When our club discussed the report to us by our club chair concerning his meeting with the directors of the California district about Houston, we were immediately insulted when it was reported that the problems in Houston were “just like Evelina.” Evelina Alarcón was replaced in a similar autocratic manner as was the New York Arts & Entertainment club and Houston club. We were promised by Sam Webb and others that things would be different, that there would be a more transparent approach to party problems. So far, this has not been the case. In fact, it is less transparent now than before. There is less communication, not more. Comrades in the Metro club were used in the battle to remove Evelina and now our situation is much worse. People have lost respect for us since Evelina’s arbitrary removal. We never took a vote on whether or not to remove her, and we never elected the leadership of the Southern California collective that has replaced her.Although we have never met the Chair of the Houston club, we can sympathize with him.

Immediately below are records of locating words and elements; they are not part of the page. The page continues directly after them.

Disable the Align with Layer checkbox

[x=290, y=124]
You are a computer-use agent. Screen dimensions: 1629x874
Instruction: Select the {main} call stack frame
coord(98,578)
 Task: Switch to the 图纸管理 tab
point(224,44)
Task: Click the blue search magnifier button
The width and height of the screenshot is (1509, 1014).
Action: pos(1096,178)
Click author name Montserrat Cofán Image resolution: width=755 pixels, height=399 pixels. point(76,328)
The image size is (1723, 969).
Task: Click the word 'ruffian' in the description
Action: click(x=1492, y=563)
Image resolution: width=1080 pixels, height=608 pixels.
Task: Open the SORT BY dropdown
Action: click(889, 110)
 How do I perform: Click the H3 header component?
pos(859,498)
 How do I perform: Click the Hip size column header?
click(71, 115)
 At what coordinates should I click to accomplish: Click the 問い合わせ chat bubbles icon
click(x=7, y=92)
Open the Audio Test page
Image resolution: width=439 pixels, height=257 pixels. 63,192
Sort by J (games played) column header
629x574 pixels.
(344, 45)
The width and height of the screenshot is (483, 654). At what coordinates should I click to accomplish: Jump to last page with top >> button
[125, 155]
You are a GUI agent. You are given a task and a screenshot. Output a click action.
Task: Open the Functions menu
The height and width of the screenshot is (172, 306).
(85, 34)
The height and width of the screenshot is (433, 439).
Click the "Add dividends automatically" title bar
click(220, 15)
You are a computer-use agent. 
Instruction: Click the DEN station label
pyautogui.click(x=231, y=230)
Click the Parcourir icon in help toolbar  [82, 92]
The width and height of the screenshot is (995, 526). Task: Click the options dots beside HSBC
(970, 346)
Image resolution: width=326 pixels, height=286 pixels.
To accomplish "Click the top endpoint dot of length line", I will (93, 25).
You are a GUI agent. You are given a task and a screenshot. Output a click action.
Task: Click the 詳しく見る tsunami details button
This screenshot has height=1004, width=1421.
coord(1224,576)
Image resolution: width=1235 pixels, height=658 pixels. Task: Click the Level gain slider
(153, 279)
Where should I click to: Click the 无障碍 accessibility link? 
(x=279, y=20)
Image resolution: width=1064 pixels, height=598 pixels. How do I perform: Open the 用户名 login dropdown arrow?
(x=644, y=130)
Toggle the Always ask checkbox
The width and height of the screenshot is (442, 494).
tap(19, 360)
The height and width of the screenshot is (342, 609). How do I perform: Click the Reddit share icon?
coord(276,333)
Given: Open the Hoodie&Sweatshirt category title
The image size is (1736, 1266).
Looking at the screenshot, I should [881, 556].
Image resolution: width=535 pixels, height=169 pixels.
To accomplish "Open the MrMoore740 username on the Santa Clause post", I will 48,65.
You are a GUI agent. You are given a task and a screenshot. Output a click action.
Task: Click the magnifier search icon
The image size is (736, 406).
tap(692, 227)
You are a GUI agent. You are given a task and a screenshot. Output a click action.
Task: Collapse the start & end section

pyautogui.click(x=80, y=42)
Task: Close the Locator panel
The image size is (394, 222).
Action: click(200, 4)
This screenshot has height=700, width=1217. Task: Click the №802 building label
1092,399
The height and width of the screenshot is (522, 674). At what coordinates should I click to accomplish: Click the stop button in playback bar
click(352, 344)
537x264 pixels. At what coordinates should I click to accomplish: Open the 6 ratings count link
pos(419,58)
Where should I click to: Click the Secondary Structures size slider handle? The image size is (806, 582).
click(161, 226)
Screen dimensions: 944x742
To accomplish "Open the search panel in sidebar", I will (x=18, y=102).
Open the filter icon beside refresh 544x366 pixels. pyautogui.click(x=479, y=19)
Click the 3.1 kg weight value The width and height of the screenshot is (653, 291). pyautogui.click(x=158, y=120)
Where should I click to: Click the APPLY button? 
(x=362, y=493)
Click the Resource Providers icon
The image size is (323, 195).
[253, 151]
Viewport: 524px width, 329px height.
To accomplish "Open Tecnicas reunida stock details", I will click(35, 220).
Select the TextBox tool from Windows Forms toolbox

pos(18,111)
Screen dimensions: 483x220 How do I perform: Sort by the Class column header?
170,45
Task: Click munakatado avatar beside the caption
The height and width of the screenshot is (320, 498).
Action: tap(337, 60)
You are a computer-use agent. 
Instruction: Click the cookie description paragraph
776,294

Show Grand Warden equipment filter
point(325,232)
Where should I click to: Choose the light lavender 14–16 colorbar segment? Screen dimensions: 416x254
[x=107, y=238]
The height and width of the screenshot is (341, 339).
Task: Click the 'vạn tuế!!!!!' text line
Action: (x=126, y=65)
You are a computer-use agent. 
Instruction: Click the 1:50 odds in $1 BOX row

Finally, we say that although we disagree with the demand to remove content from our website, we have done so. We will, however, continue to work on the mass activities that we are involved in and we hope to have many more discussions in the party on the topic of party unity and action. We hope that it is not against policy of the National Board to help our comrades in the former Soviet Union and other people fighting to restore socialism in their countries, and to help in building peace organizations. These activities we will never cease. It is our proletarian responsibility to fight for our our class around the world! We hope that we have your blessing as we carry on this important work.